正体をつかみかねるレインに対してグリップが意地の悪い笑みを見せた。
「ンフフ、この娘はね、死体さ」
テーブルにカップを置こうとした少女の手がびくりとこわばった。
「死体?」
レインは胡乱げに聞き返した。
「そう。前の戦争で娘を失った研究者がいてね。どうしても娘を生き返らせたいとこの研究所で色々やった結果だよ。結果として出来上がったのは死んだ娘の姿そっくりの、別人だったんだけどね。ハハハ」
「だから死体ってことか。どうせ人間の肉体だけじゃこんなことできない。エルフの肉体も使っているんだろう?」
結局亜人の改造と変わらないではないか、と思ったが研究者としてはそうではないらしい。

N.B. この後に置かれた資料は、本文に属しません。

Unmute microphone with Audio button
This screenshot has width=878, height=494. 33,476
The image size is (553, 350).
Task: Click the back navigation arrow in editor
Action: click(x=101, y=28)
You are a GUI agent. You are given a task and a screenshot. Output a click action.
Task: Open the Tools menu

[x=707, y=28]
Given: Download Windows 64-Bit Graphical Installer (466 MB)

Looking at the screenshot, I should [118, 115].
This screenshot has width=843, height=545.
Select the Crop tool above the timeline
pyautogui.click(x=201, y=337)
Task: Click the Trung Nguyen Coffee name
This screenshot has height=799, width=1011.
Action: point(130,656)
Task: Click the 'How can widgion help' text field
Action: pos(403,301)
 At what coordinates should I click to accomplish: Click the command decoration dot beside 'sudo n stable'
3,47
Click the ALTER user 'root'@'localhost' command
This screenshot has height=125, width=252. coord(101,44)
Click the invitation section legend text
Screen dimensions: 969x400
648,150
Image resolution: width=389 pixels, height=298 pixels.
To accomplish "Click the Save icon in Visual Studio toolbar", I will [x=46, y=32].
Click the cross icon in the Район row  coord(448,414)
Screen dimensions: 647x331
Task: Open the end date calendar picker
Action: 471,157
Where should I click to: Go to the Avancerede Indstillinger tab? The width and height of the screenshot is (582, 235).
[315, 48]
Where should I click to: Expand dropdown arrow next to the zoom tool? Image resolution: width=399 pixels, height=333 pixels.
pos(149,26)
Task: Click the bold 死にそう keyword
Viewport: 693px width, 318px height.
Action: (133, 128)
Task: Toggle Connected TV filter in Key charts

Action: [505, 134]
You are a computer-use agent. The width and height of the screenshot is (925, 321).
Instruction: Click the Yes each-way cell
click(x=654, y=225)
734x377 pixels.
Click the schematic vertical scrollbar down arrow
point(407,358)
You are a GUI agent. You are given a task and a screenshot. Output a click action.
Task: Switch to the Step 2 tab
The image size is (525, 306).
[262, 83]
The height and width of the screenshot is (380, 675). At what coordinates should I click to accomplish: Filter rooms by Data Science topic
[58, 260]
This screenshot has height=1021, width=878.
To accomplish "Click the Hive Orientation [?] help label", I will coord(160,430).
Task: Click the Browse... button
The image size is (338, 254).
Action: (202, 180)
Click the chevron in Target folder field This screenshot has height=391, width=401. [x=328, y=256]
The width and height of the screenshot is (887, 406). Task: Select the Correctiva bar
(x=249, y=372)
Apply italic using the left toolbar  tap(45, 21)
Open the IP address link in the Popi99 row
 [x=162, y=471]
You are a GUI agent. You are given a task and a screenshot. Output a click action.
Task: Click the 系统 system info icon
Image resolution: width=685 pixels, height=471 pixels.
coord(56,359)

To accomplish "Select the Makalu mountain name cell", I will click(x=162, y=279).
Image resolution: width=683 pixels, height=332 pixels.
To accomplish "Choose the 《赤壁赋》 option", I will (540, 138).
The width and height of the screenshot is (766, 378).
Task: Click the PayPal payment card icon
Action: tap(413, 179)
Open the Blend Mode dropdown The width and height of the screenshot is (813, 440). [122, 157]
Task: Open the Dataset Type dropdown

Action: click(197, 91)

「亜人の改造というのはあくまでベースが亜人だからねぇ。さっきの半竜人だって、洗脳しただけだし、前に作ったカエンやイツエ…それにあの黒人魚だってそうだ」
知らない名前が並んだが、そこに興味はない。
「ベースが人間の死体だからこいつは人間ってことが言いたいのか?」
下がってよいと言われていないからなのか、少女はその場から去らない。震えながら立ち続けている。
レインはその姿に少し憐れみを感じた。
「そういうこと。ま、死んでるから人間って言えるかどうかは君の倫理観にお任せするけどね。結局お父様はこれに愛情を感じられなくてここに置いていったのさ。僕らとしても迷惑な話だけどね。仕方ないから色々小間使いとして使っているんだけど…」
そうだ、とグリップは舌なめずりをした。
「レイン君、この娘持っていきなよ。欲しかったんだろう?」
「んなっ!?」
丙家の人間たるもの、うろたえることなかれ。そんな父親の厳命を忘れレインは素っ頓狂な声をあげた。茶を口にしていなくてよかったと思う。
少女を見る。当の彼女にとっても衝撃的だったようで、震えは止まり、口をあんぐりと開けている。
「ドクター・グリップ、俺は兵士が欲しいと言ったはずだ!」
「こう見えてもフランは力だけなら亜人並みだよ?」
「そうなのか?」
フランという名前らしい少女に問うが、縮こまってしまい答えはない。
それが不満だが、作られてからずっとここにいるのなら、アルフヘイムの内通者である可能性は限りなく低い。
その博士とやらが内通者としてフランをつくり上げたのならここに置いていくことはあっても、その後連絡を取らないこともないだろうし、今の話ではフランは研究所の中枢に入り込んでいない。
こんな風に甲皇国の人間によって連れ出されるなどという偶然を待ち続けるのも非現実的だ。
多少顔色は悪いが、亜人を連れて歩くより体裁もいい。
「わかった。フラン、俺と一緒に来てもらう」
「あ、え、えぇと、はい…」
ようやく返事らしいものをもらった。
そうとなればもうここにいる理由もない。
茶を飲み干し、レインは挨拶もそこそこに部屋を出て行った。
「年のころも同じようだし、お似合いだよ!ぜひとも確かめてほしいのが、死体に生殖機能があるのか――…」
最後にグリップが何か言っていたようだが無視した。